WORLDS '05 Preliminary Paper
[WORLDS '05 Technical Program]
The Julia Content Distribution Network
Danny Bickson*
and Dahlia Malkhi**
Abstract:
Peer-to-peer content distribution networks are currently being used widely, drawing
upon a large fraction of the Internet bandwidth. Unfortunately, these
applications are not designed to be network-friendly.
They optimize download time by using all
available bandwidth. As a result, long haul bottleneck links
are becoming congested and the load on the network is not well
balanced.
In this paper, we introduce the Julia content distribution network.
The innovation of Julia is in its reduction of the overall communication cost,
which in turn improves network
load balance and reduces the usage of long haul links.
Compared with the
state-of-the-art BitTorrent content distribution network,
we find that
while Julia achieves
slightly slower average finishing times relative to BitTorrent, Julia nevertheless reduces
the total communication cost in the network by approximately 33%.

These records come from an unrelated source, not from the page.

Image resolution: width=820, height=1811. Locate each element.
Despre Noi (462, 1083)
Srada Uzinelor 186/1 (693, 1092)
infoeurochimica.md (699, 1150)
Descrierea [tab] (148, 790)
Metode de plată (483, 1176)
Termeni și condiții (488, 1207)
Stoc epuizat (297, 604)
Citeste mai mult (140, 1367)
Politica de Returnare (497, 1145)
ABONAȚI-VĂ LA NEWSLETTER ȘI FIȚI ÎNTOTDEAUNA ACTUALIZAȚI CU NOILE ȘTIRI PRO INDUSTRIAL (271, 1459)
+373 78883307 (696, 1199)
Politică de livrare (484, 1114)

Furthermore, the Julia protocol achieves a better load balancing of the
network resources, especially over trans-Atlantic links.

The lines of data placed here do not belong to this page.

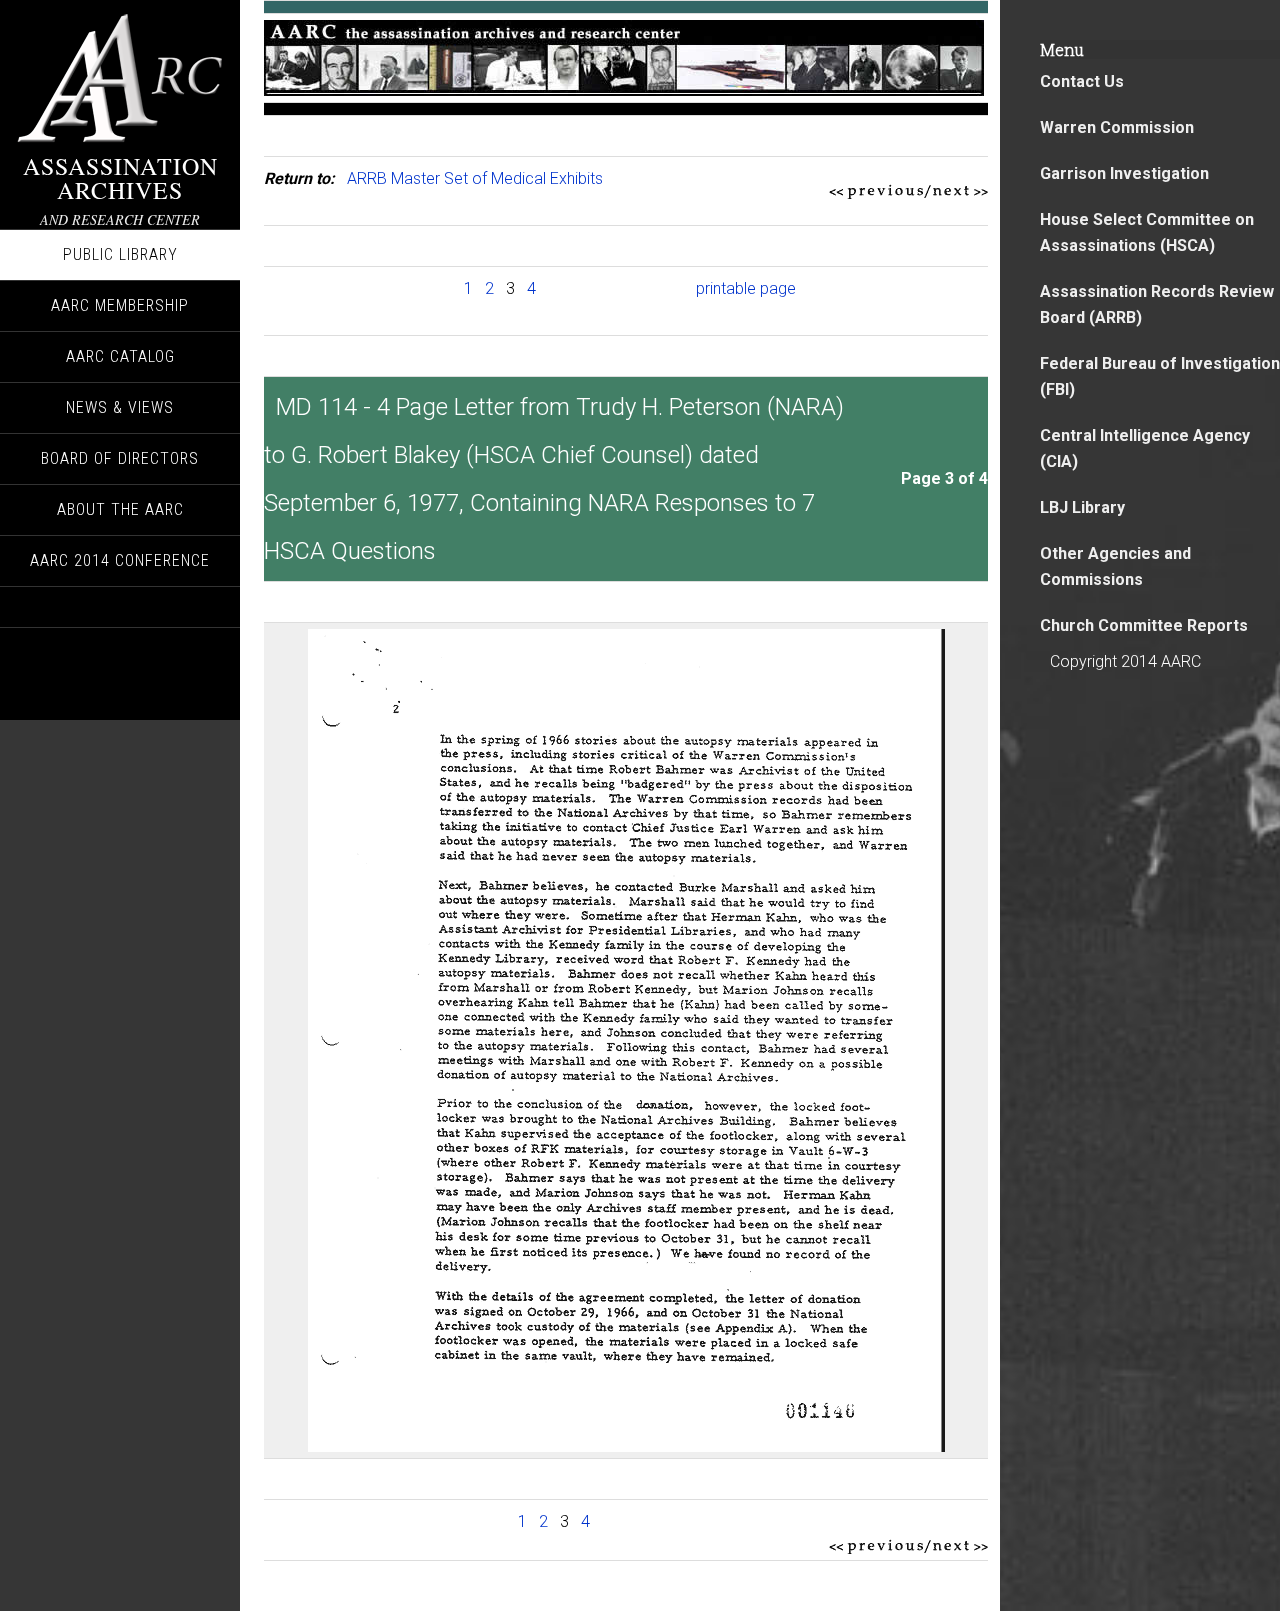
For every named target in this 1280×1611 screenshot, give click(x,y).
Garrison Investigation (1124, 173)
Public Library (120, 254)
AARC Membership (120, 305)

We evaluated the Julia protocol using real WAN deployment and
by extensive simulation.
The WAN experimentation was carried over the PlanetLab wide area testbed
using over 250 machines. Simulations were performed using the
the GT-ITM topology generator with 1200 nodes.
A surprisingly good match was exhibited between the two evaluation methods
(itself an interesting result), an encouraging
indication of the ability of our simulation to predict scaling behavior.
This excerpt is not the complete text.